(Beginning of GIVEN DATA)

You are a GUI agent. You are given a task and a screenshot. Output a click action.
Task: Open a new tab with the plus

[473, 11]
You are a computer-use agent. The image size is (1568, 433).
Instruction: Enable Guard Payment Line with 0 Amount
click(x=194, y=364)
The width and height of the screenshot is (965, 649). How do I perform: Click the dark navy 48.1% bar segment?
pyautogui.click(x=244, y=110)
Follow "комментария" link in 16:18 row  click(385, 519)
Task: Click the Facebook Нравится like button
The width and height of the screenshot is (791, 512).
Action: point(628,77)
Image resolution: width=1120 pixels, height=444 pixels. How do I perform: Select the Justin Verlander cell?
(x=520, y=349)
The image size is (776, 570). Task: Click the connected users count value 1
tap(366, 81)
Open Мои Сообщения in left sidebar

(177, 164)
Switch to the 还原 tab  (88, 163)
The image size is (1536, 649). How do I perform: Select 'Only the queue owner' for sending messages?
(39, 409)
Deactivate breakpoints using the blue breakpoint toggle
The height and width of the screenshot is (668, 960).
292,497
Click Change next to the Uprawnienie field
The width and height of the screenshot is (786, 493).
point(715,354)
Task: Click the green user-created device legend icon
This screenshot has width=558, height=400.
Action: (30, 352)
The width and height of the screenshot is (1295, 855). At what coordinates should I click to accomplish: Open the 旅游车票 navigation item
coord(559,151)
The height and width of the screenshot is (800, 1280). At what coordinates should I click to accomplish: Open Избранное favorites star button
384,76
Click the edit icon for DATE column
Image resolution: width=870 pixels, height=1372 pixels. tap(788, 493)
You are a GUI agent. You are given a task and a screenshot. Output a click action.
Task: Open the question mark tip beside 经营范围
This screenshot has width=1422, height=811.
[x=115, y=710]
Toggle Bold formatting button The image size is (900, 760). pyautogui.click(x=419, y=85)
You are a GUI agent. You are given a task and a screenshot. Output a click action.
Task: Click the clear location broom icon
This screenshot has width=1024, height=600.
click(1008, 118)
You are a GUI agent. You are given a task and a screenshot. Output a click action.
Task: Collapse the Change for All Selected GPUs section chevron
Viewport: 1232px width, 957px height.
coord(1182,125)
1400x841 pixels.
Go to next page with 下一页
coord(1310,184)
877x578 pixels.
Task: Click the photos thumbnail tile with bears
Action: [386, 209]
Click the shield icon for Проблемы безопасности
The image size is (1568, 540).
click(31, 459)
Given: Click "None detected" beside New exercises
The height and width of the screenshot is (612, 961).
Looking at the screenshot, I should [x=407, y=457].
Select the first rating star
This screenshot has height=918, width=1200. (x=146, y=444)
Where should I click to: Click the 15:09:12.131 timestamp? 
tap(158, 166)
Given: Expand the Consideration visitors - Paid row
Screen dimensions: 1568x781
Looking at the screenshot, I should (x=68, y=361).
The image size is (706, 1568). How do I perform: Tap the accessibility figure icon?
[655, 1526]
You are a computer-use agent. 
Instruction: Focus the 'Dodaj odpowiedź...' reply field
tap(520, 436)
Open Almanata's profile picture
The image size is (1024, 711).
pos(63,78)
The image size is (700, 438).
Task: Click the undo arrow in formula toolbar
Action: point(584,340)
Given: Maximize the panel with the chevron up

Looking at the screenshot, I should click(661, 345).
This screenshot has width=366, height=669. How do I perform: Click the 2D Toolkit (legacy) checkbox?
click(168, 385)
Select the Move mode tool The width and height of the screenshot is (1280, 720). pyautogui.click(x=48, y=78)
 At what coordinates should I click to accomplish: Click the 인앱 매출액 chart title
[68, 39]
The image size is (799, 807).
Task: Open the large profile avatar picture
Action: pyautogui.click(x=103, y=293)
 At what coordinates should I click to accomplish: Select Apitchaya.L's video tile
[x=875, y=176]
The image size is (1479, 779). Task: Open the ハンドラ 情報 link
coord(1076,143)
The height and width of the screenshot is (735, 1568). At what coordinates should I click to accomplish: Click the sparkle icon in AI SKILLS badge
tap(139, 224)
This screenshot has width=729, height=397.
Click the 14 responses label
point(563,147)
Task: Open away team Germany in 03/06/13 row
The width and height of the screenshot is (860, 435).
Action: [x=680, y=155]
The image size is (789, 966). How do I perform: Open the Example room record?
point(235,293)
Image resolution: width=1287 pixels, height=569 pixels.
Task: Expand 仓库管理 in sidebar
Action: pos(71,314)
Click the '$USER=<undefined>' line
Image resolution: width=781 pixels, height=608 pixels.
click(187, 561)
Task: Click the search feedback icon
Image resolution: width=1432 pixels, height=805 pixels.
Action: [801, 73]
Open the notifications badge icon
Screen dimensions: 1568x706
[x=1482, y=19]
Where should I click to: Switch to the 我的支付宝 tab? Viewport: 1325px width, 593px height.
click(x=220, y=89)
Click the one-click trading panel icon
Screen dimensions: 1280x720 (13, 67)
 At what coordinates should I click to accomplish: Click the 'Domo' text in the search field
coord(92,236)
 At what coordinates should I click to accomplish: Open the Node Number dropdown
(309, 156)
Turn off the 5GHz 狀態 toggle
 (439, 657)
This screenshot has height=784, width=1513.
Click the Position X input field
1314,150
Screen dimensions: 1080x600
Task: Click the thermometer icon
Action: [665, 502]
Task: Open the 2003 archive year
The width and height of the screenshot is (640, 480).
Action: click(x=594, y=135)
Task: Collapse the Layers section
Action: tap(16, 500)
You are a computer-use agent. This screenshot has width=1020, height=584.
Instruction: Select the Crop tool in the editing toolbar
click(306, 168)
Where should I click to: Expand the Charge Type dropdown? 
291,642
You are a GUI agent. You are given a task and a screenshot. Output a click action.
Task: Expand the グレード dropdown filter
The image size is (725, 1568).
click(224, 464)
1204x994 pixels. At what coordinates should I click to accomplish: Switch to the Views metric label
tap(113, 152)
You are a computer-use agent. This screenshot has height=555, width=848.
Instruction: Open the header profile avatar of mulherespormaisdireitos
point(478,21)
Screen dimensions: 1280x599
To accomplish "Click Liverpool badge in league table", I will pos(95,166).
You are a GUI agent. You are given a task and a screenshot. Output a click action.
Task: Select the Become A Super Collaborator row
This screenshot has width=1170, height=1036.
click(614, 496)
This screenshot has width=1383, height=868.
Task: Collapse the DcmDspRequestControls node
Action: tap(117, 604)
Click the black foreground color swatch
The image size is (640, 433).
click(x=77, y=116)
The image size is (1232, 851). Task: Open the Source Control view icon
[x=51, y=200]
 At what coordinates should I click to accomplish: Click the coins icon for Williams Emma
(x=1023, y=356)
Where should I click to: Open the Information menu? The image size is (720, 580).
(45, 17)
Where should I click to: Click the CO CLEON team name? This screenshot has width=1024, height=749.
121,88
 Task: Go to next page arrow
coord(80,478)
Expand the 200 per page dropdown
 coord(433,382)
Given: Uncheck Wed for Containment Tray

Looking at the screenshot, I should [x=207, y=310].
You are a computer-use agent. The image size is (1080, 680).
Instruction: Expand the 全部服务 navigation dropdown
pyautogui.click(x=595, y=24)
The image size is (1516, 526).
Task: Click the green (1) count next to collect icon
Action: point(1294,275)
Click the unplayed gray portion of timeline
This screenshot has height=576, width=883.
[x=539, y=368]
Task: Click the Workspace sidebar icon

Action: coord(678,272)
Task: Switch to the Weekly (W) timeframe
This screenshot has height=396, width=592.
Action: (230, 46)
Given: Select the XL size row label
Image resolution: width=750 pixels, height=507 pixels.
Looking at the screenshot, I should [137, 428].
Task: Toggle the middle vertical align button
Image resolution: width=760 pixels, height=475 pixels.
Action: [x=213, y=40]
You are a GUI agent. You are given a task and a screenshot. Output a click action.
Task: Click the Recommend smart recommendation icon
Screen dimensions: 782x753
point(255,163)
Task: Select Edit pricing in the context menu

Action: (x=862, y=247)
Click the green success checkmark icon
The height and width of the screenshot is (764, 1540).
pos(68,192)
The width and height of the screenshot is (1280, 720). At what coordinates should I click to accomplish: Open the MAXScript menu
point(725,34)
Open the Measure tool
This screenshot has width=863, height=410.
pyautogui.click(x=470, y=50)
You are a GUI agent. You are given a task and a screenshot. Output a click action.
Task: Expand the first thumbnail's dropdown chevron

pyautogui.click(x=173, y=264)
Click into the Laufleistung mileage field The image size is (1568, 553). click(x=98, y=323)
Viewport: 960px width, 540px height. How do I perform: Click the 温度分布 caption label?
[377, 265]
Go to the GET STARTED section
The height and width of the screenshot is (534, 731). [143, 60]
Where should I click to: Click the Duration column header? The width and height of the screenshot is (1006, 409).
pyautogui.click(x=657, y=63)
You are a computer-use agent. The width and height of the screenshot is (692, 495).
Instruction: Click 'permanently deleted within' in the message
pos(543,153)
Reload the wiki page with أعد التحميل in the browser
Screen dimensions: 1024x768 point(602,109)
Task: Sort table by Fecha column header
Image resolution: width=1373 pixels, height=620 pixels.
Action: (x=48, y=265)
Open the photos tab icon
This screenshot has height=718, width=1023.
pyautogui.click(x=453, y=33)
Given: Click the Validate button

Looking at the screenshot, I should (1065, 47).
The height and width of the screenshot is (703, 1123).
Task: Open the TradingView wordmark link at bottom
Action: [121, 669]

(End of GIVEN DATA)

** TRY IT **
Only those lines of the entries above that run from the line containing "Task: Expand the first" to the line containing "Click into the", both included, should be transcribed exactly.

** YOUR RESPONSE **
Task: Expand the first thumbnail's dropdown chevron

pyautogui.click(x=173, y=264)
Click into the Laufleistung mileage field The image size is (1568, 553). click(x=98, y=323)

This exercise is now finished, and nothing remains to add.